# Unfortunate events in Christian history



## Rufus (Apr 7, 2011)

Secularists and other opponents of Christianity attack some Christian leaders of the past actions, Calvin got Servetus killed, Luther hated Jews, Cyril of Alexandria got Hypsia killed.

OKAY, well I know that Calvins involvement with Servetus is over emphazied, Luther had theological reasons and it was a part of the time, Cyril of Alexandria was there, but it was a mob action.

But things like this are attacked still, do you guys have any sources to help with this?


----------



## AThornquist (Apr 7, 2011)

One important point in any "unfortunate event in Christian history" is that Christianity _does not endorse wicked action_. If something wicked is done by a Christian, it is not _because_ he is a Christian but regrettably _in spite of_ being a Christian. Every day our lives are filled with newer "unfortunate events" called sin, and that is why we need a savior. That is why we cling to Christ as our righteousness. ...and then you proclaim the Gospel, hoping that the Lord would grant repentance to the opponent of Christianity.

· · · · · · ·

**Your goal:**
Write the next post in the forum thread above on unfortunate events in Christian history, picking up after AThornquist's reply.

**Dataset extract:**
· · · · · · ·

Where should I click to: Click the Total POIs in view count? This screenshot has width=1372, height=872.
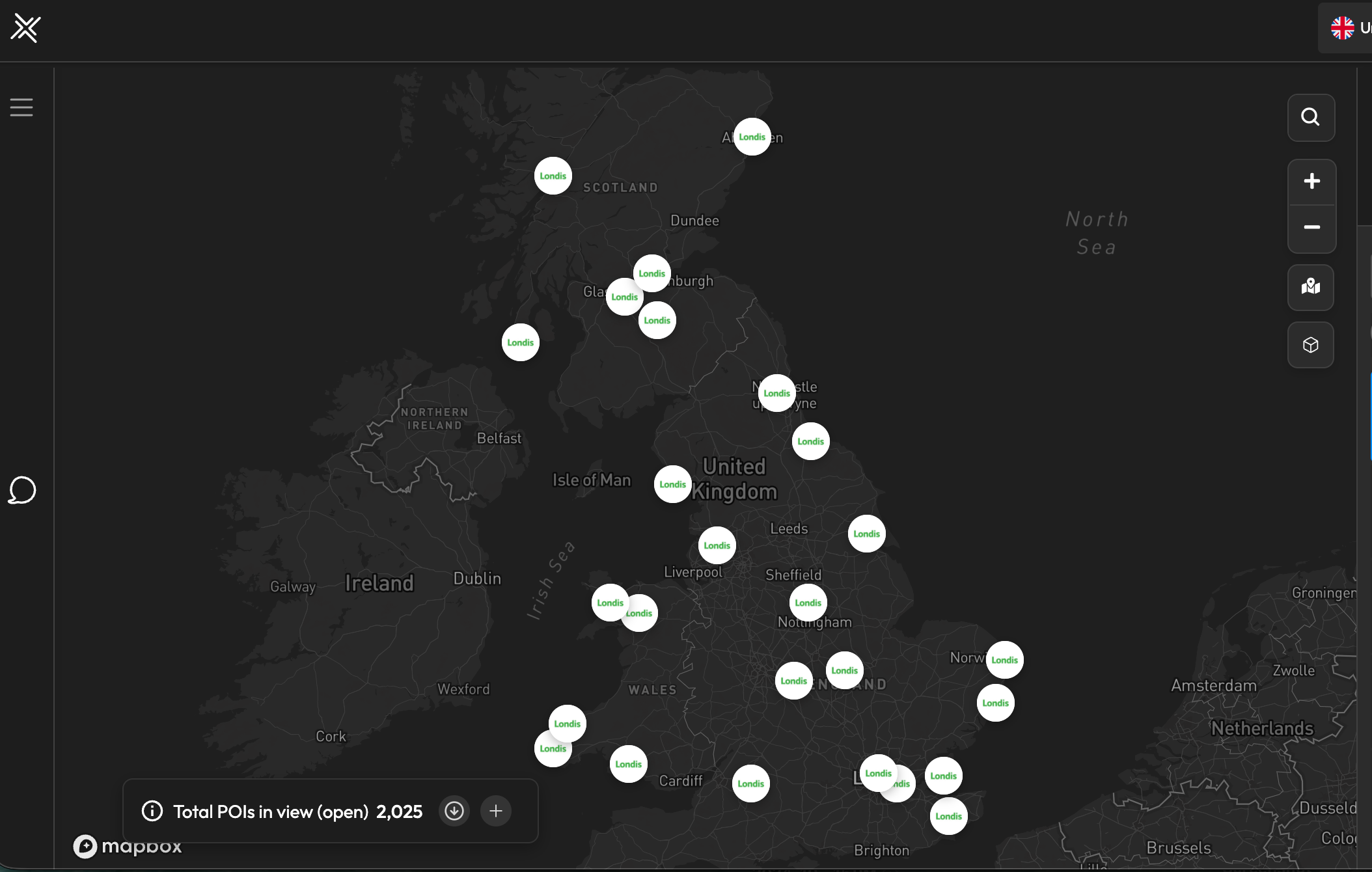tap(399, 811)
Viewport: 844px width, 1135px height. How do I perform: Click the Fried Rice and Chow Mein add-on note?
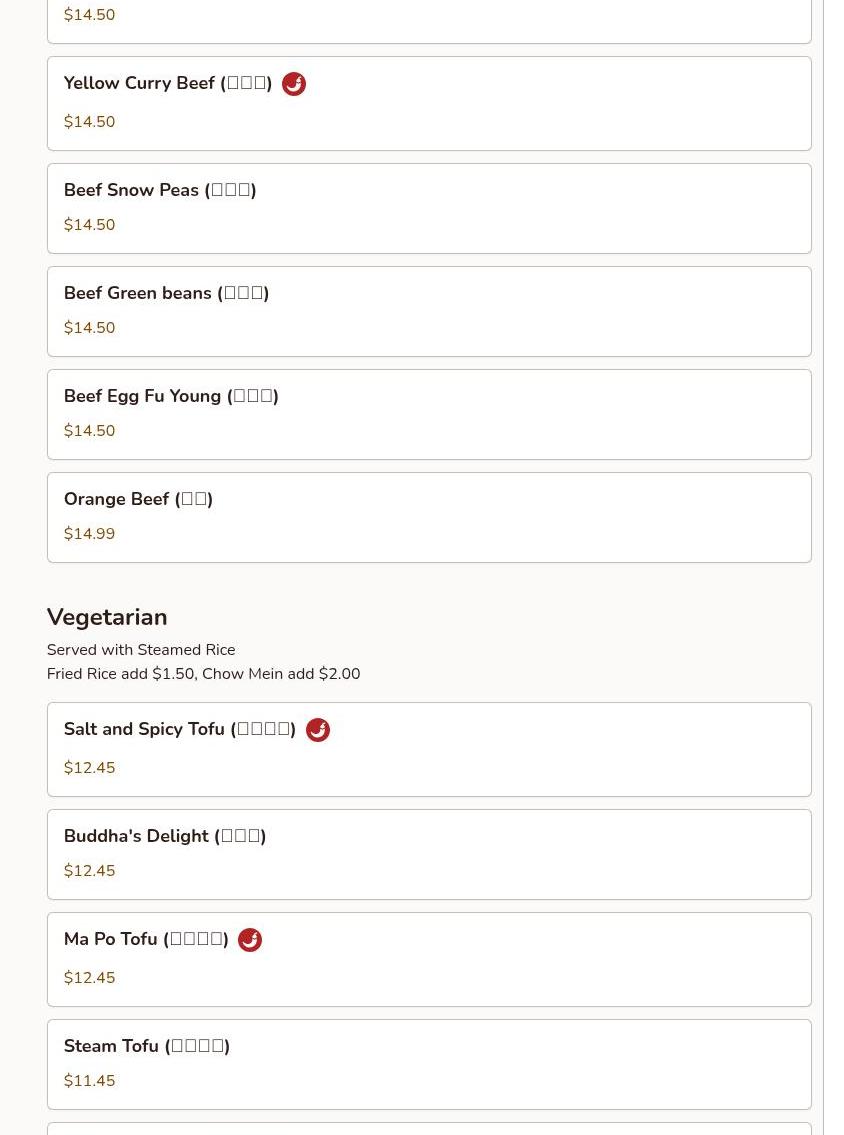pyautogui.click(x=203, y=674)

· · · · · · ·

**Written answer:**
----------



## Rufus (Apr 7, 2011)

AThornquist said:


> One important point in any "unfortunate event in Christian history" is that Christianity _does not endorse wicked action_. If something wicked is done by a Christian, it is not _because_ he is a Christian but regrettably _in spite of_ being a Christian. Every day our lives are filled with newer "unfortunate events" called sin, and that is why we need a savior. That is why we cling to Christ as our righteousness. ...and then you proclaim the Gospel, hoping that the Lord would grant repentance to the opponent of Christianity.


 
. You basically summed up the answer for me.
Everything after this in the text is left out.